THE TASK - Starting at the entry that contains "Click the macromaster.pl address field" and continuing through the last entry, reproduce the lines with "drink" switched to "beverage" and everything else unchanged. Leave the pictures out of your answer.
Start of DATASET RECORDS
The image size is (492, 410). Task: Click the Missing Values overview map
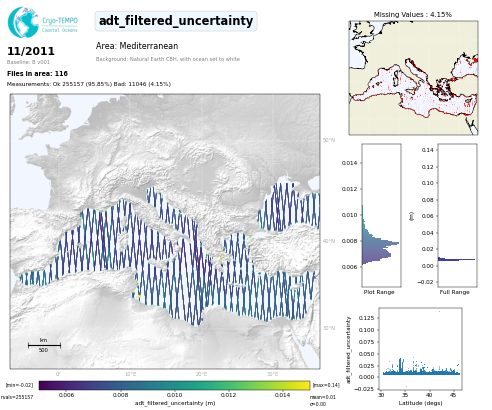tap(413, 78)
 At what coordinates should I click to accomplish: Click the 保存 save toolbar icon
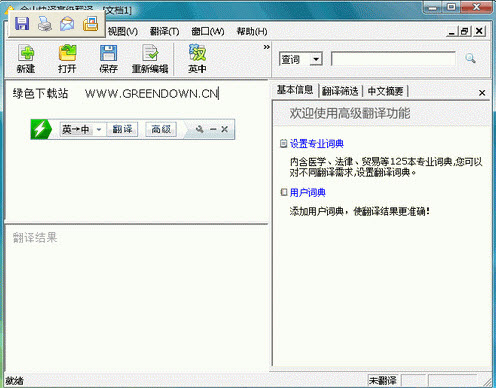(x=108, y=59)
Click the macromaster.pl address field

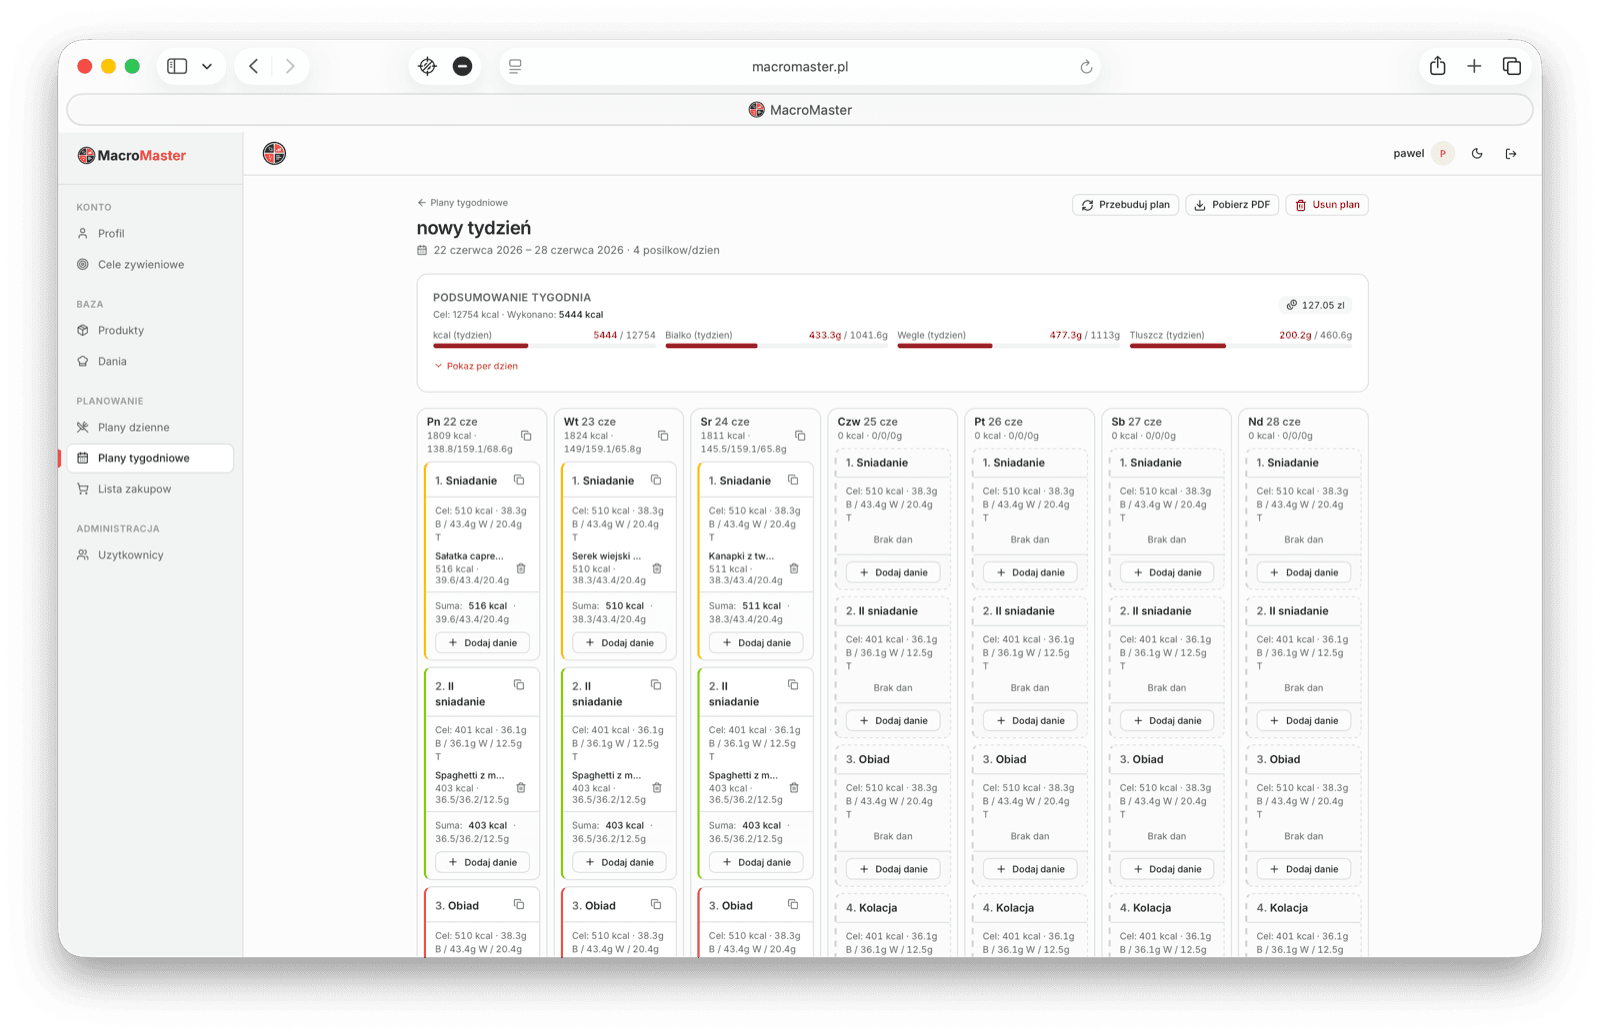coord(800,66)
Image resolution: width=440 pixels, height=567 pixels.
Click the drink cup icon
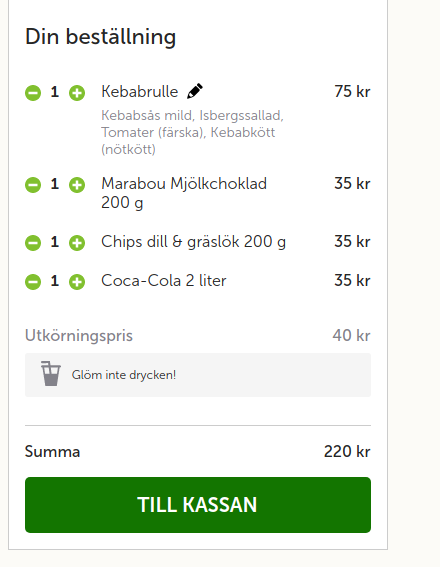click(51, 374)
End of DATASET RECORDS
WRITTEN RESPONSE -
Click the macromaster.pl address field

coord(800,66)
Image resolution: width=440 pixels, height=567 pixels.
Click the beverage cup icon
click(51, 374)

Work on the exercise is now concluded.